* Reading passage
We start at the highest link because it lets us skip over lower elements. We begin by following the head element's top link to Bob. At this point we can ask ourselves, does Bob come before or after Dave? If it comes before Dave, then we know Dave, if he's in the list, must exist somewhere to the right of Bob. If Bob comes before Dave, then Bob must exist somewhere between where we're currently positioned and Bob. In this case, Dave comes after Bob alphabetically, so we can repeat our search again from the Bob element. Notice that by moving onto Bob, we are skipping over Alice. At Bob, we repeat the search at the same level. Following the top-most pointer we reach Dave. Since we have found what we are looking for, we can stop searching.

Now, imagine that we wanted to search for Cal. We'd begin by starting at the head element, and then moving onto Bob. At Bob, we'd start by following the top-most reference to Dave. Since Dave comes *after* Cal, we know that Cal must exist somewhere between Bob and Dave. Therefore, we move down to the next lower reference level and continue our comparison.

The efficiency of such a linked list arises because we are able to move two elements over every time instead of just one. This makes the running time on the order of *n*/2, which, while better than a regular sorted link list, is still an asymptotically linear running time. Realizing this, Pugh wondered what would happen if rather than limiting the height of an element to 2, it was instead allowed to go up to log_{2} *n* for *n* elements. That is, if there were 8 elements in the linked list, there would be elements with height up to 3. If there were 16 elements, there would be elements with height up to 4. As Figure 12 shows, by intelligently choosing the heights of each of the elements, the search time is reduced to log_{2} *n*.

**Figure 12. By increasing the height of each node in a skip list, better searching performance can be gained.**

Notice that in the nodes in Figure 12, every 2^{i}^{th} node has references 2^{i} elements ahead (that is, the 2^{0} element). Alice has a reference to 2^{0} elements ahead—Bob. The 2^{1} element, Bob, has a reference to a node 2^{1} elements ahead—Dave. Dave, the 2^{2} element, has a reference 2^{2} elements ahead—Frank. Had there been more elements, Frank—the 2^{3} element—would have a reference to the element 2^{3} elements ahead.

The disadvantage of the approach illustrated in Figure 12 is that adding new elements or removing existing ones can wreak havoc on the precise structure. That is, if Dave is deleted, now Ed becomes the 2^{2} element, and Gil the 2^{3} element, and so on. This means *all* of the elements to the right of the deleted element need to have their height and references readjusted. The same problem crops up with inserts. This redistribution of heights and references would not only complicate the code for this data structure, but would also reduce the insertion and deletion running times to linear.

* Task directions
Write out, word for word, the stretch of the skip list passage from "We start at" through "can stop searching.".

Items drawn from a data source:

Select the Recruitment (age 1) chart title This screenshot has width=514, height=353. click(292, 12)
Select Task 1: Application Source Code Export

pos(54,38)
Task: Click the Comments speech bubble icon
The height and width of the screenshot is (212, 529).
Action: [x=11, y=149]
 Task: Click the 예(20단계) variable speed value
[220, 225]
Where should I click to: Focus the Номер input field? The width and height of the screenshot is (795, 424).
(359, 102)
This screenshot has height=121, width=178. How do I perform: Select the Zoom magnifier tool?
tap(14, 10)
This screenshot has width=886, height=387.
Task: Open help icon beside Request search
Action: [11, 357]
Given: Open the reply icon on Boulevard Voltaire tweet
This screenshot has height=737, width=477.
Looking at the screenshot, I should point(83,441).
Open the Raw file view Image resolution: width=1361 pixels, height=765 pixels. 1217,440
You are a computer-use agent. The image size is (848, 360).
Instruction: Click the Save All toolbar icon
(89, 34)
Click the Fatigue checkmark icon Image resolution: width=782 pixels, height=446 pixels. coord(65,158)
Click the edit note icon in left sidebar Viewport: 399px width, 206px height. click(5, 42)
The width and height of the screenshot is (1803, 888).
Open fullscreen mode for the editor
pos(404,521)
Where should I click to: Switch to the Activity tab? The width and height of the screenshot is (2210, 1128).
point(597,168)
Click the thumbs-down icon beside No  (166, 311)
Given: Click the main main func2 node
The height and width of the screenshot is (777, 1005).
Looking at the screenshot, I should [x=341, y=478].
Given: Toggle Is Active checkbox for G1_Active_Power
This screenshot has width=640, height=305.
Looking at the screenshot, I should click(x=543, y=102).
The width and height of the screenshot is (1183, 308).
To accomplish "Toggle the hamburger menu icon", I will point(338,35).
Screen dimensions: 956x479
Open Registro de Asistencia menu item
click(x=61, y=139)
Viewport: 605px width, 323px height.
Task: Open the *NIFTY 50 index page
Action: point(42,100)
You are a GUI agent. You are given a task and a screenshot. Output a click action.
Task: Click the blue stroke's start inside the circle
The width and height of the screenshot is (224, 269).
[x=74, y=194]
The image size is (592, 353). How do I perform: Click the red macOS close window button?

* Response
We start at the highest link because it lets us skip over lower elements. We begin by following the head element's top link to Bob. At this point we can ask ourselves, does Bob come before or after Dave? If it comes before Dave, then we know Dave, if he's in the list, must exist somewhere to the right of Bob. If Bob comes before Dave, then Bob must exist somewhere between where we're currently positioned and Bob. In this case, Dave comes after Bob alphabetically, so we can repeat our search again from the Bob element. Notice that by moving onto Bob, we are skipping over Alice. At Bob, we repeat the search at the same level. Following the top-most pointer we reach Dave. Since we have found what we are looking for, we can stop searching.